# Angry Boys (11yo)



## anansay (Feb 25, 2002)

This is my first time posting in Mothering in a LONG time so I hope I haven't done this wrong. I've looked and haven't found a thread that deals with this. If there is, just point me to it and I'd be very grateful.

Here's my dilemna:

I have a 11yo son (and a 12yod and 9yod). He's been angry for the last... 5 years. And it's gotten worse. Now, maybe that five years has coincided with the time when his father and I split up, or maybe it's simply hormones, or maybe I've been doing something wrong all this time.
My son is very angry. He blows up at everything. Nothing pleases him. He hates everything, and I mean everything: school, home, what I make for supper, what I ask him to do. He'll scream and yell and rant and rave and throw himself to the ground in a fit. I can ask him nothing!

In school: he bugs the other children until they tell the teacher and when the teacher does something about it, he claims it's because she hates him. He has been moved around in the classroom about five times since September to try and find someplace where he can't bug the other students. Now his desk is facing the blackboard and he has to turn to the side to see the teacher. The other students are behind him. He doesn't understand why he can't just get up and go see the teacher himself. He doesn't understand why no one wants to play with him--he can be quite rough with people. He hates to follow any type of rules for anything: in games, behavior, anything.
If he sees something he wants, he takes it. Then he lies about it.
He has broken every single one of his toys since birth. The only one he has left are his Legos, because they CAN be broken and the put back together.
Nothing of ours (the family) is sacred, he'll just go and get it and keep it. I've tried to teach him that if it isn't his, then don't touch it. He doesn't understand/care.

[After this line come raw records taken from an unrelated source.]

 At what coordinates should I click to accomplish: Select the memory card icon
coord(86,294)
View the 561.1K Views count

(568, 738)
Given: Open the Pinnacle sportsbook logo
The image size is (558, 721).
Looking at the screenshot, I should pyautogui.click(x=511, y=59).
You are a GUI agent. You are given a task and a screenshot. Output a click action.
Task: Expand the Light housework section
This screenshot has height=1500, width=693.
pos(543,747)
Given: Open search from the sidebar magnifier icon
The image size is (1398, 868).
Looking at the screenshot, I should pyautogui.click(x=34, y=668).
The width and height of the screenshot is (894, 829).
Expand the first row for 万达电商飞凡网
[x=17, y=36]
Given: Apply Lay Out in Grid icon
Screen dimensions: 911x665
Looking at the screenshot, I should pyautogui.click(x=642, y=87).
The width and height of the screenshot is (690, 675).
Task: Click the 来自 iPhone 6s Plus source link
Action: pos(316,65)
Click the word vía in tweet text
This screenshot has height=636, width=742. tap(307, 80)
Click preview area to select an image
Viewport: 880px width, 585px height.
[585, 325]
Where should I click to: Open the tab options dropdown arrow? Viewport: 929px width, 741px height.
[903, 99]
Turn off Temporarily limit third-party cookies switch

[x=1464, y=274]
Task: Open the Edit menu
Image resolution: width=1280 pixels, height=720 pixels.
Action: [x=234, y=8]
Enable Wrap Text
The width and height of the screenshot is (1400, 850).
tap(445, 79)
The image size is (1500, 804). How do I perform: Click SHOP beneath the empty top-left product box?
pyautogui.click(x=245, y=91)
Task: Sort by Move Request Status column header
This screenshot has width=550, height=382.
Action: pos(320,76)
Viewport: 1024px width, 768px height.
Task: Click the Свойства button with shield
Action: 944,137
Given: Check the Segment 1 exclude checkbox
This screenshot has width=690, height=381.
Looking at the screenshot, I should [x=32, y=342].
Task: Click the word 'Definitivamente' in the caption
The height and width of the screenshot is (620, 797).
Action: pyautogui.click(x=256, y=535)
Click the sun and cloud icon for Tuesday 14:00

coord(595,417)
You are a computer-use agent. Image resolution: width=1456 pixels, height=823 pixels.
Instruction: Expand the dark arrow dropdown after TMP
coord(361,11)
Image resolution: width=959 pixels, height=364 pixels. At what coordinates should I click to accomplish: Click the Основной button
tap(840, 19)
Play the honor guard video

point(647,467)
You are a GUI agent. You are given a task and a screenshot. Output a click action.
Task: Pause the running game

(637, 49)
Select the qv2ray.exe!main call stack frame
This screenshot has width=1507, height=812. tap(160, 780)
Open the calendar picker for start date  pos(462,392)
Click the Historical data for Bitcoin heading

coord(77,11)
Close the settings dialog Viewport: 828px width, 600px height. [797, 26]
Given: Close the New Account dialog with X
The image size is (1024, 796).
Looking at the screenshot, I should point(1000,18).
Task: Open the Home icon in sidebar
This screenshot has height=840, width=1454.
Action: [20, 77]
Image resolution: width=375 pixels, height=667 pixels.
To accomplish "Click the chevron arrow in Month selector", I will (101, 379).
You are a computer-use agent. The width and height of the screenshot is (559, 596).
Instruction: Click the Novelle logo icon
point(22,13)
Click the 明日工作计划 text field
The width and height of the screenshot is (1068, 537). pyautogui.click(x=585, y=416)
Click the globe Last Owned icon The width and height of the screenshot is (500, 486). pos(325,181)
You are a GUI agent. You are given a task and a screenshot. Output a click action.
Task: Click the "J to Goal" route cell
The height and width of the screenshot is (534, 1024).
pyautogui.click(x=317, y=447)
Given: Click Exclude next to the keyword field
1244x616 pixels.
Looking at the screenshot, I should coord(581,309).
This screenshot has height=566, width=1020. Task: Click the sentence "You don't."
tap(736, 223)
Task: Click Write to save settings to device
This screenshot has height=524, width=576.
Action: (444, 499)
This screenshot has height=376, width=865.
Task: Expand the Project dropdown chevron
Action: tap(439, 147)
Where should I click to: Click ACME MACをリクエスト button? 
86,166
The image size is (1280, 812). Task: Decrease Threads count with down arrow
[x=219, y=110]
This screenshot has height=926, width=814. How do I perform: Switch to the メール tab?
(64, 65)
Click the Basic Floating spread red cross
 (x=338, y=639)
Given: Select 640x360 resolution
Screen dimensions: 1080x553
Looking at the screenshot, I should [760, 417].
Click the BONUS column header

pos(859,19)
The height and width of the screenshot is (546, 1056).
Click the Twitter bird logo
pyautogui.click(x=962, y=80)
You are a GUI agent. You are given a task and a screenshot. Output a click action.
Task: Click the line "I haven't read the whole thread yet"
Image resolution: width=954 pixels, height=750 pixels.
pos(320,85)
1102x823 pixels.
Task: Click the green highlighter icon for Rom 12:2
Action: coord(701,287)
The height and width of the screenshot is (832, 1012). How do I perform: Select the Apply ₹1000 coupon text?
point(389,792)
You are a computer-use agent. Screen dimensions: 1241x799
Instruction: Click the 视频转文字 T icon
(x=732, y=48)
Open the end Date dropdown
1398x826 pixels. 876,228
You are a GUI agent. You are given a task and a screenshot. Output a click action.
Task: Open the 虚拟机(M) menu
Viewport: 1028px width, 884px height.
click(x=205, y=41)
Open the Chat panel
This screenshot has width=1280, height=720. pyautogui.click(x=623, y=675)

I swear I am terrified of what his life is going to be.

He was homeschooled from birth until this past September. (there was an 8-month school 'thing' from sept99-apr00 when I pulled them ALL out). I did the unschooling approach. He knows how to read very well. He is really good at math/numbers. His writing is absolutely atrocious! He knows many things, except how to behave/act like a conscientous 11yo person. It's almost like he's still 5 years old in his head and still in that very selfish, very greedy stage of life.
He was breastfed until 18 months. I used the 'don't offer/don't refuse' "method" and he weaned at 18 months, in other words: ceased to ask. He slept with me in the family bed until he was about seven. Then it was a very slow process to get him to sleep elsewhere. Now he's sleepin with his 9yo sister (only because my brother is staying with us until xmas and there really isn't any other place for him to sleep.) But he would sleep with her anyway. He doesn't like to be alone at night, but I honestly cannot sleep with him: he moves around so much and kicks off the blankets, and yanks up the comforter and he's ALWAYS touching me: his foot or his hand has be in some way connected to my body.

He doesn't see very much of his father. He's married to another woman with her two children and their new baby (3yog). His father works a LOT and therefore not really there for him, or his other children. Even when they visit him he's too busy with other things to spend any sort of time with them. So they all come home frustrated.

There's not really any other men in my life (my brothers all have their own life and don't really have time for such an unruly boy. My father lives too far away and my step-father... doesn't like him).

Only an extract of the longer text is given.